Dive Brief:
- Construction employment in New York City rose 7% in 2015, a 40-year-high, and construction workers saw a 3% increase in wages, the highest since 2008, according to the New York Building Congress.
- Construction activity in New York City generated 138,200 jobs in 2015, the most of which (65%) went to plumbers and electricians. The NYBC predicts a 6.4% increase to 147,100 jobs in 2016.
- Richard Anderson, president of the NYBC, said the city spent $40 billion in construction last year, and he expects the same for 2016.
Dive Insight
Average construction wages were $76,300 last year, but heavy and civil engineering workers took home an average of $120,700, up from $111,200 in 2014. Anderson said demand is driving wage growth, although the percentage increase is not as high as it was in previous building booms. Anderson chalked this up to contractors using higher numbers of less expensive, non-union labor.
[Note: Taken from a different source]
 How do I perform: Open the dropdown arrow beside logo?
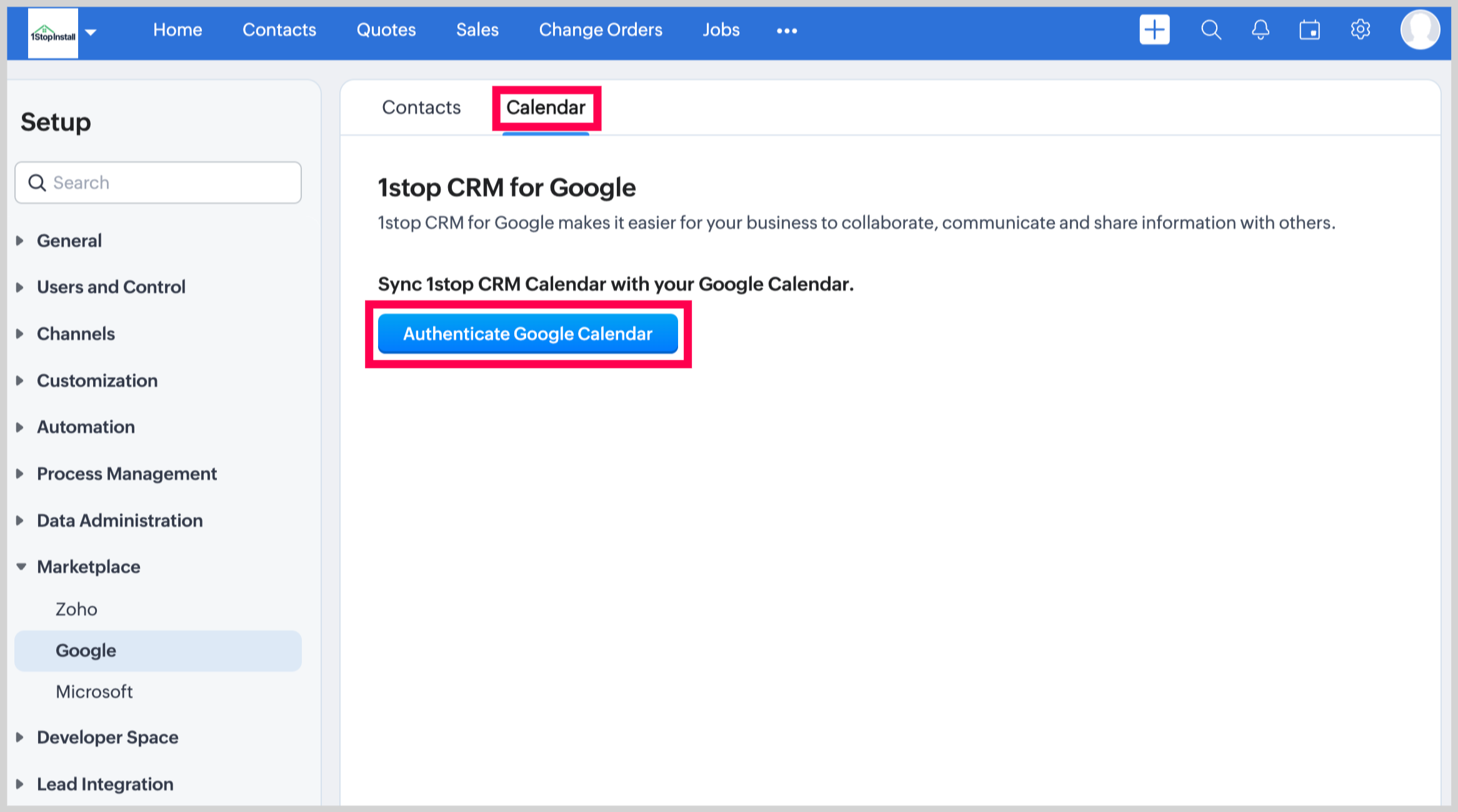(91, 32)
Jonathan Miller, an appraiser and president of Miller Samuel Inc., told The Wall Street Journal that much of the construction activity in New York City has been the result of a "residential development boom." James Parrott, chief economist for the Fiscal Policy Institute, also told The Journal that there has been significant demand for health-care facilities, public infrastructure projects and commercial developments.
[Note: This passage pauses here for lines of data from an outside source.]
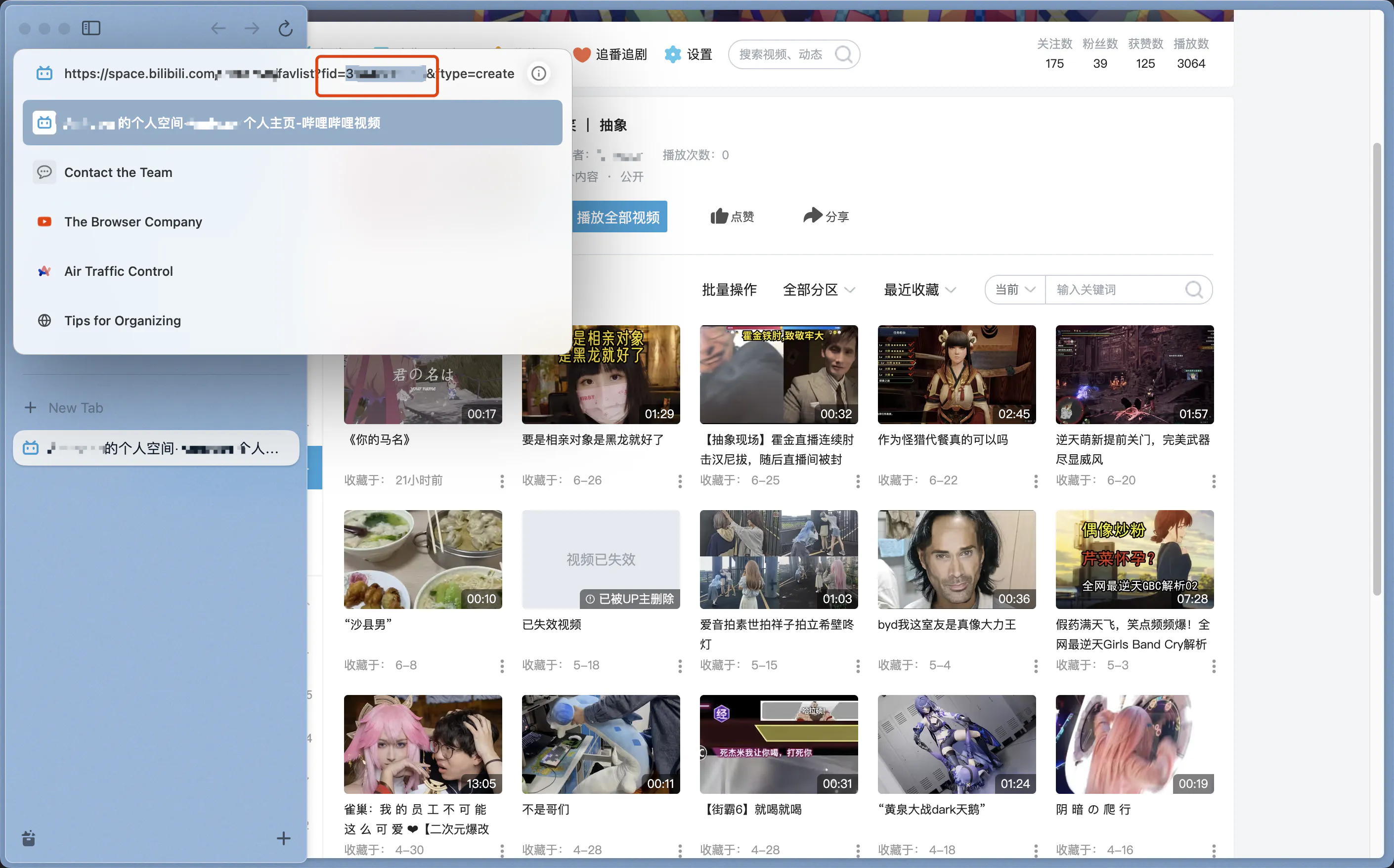Click the 点赞 thumbs-up icon
This screenshot has width=1394, height=868.
click(x=719, y=217)
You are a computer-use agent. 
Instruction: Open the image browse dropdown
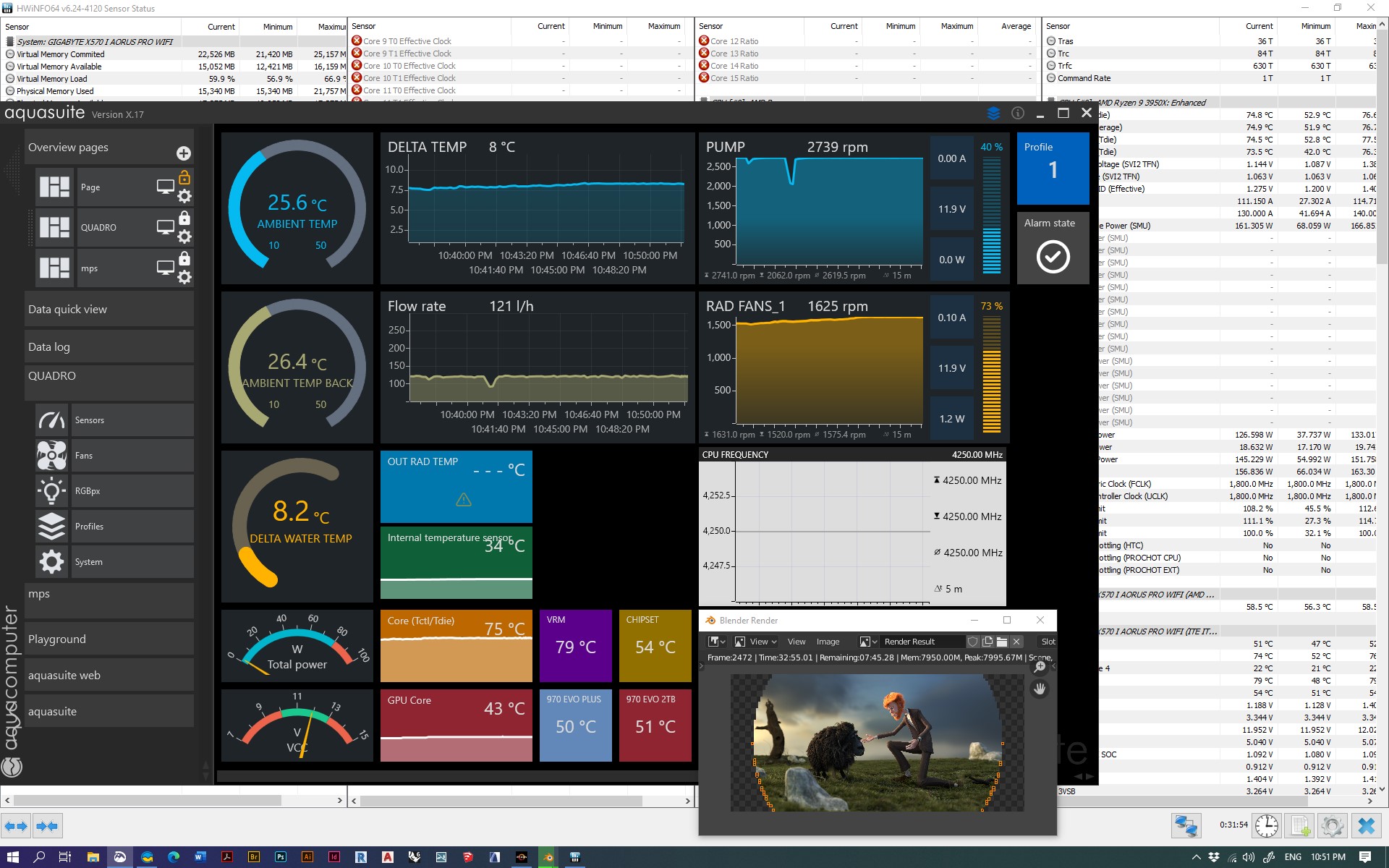point(868,642)
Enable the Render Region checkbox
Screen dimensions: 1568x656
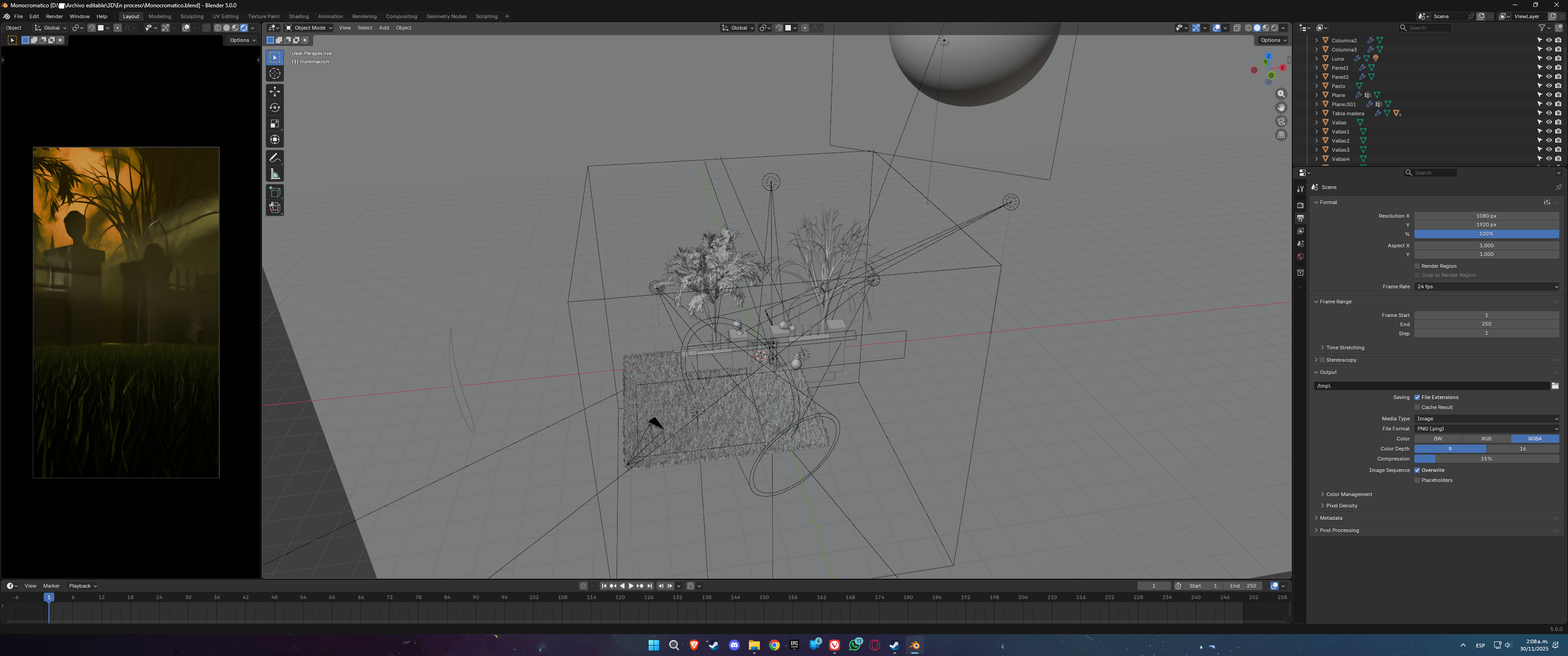(1417, 266)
Earlier this month, the NYBC reported that the nearly $40 billion in 2015 New York City construction activity had generated an additional $22 billion in spending and other output, resulting in a $61 billion economic boon for the city. This was a 7% increase from 2014's economic benefit of $57 billion. The NYBC said the $22 billion included an $11.6 billion construction-related spend and $10.4 billion in increased consumer spending.
A "mini-boom" of sorts also took place in educational facility construction in New York as well last year, with $3 billion worth of starts and renovations, an 83% increase from 2014. Dodge Data & Analytics information also indicated that NYC more than tripled its construction spending on colleges and universities between 2014 to 2015 and quadrupled spending for post-secondary schools between 2010 to 2014.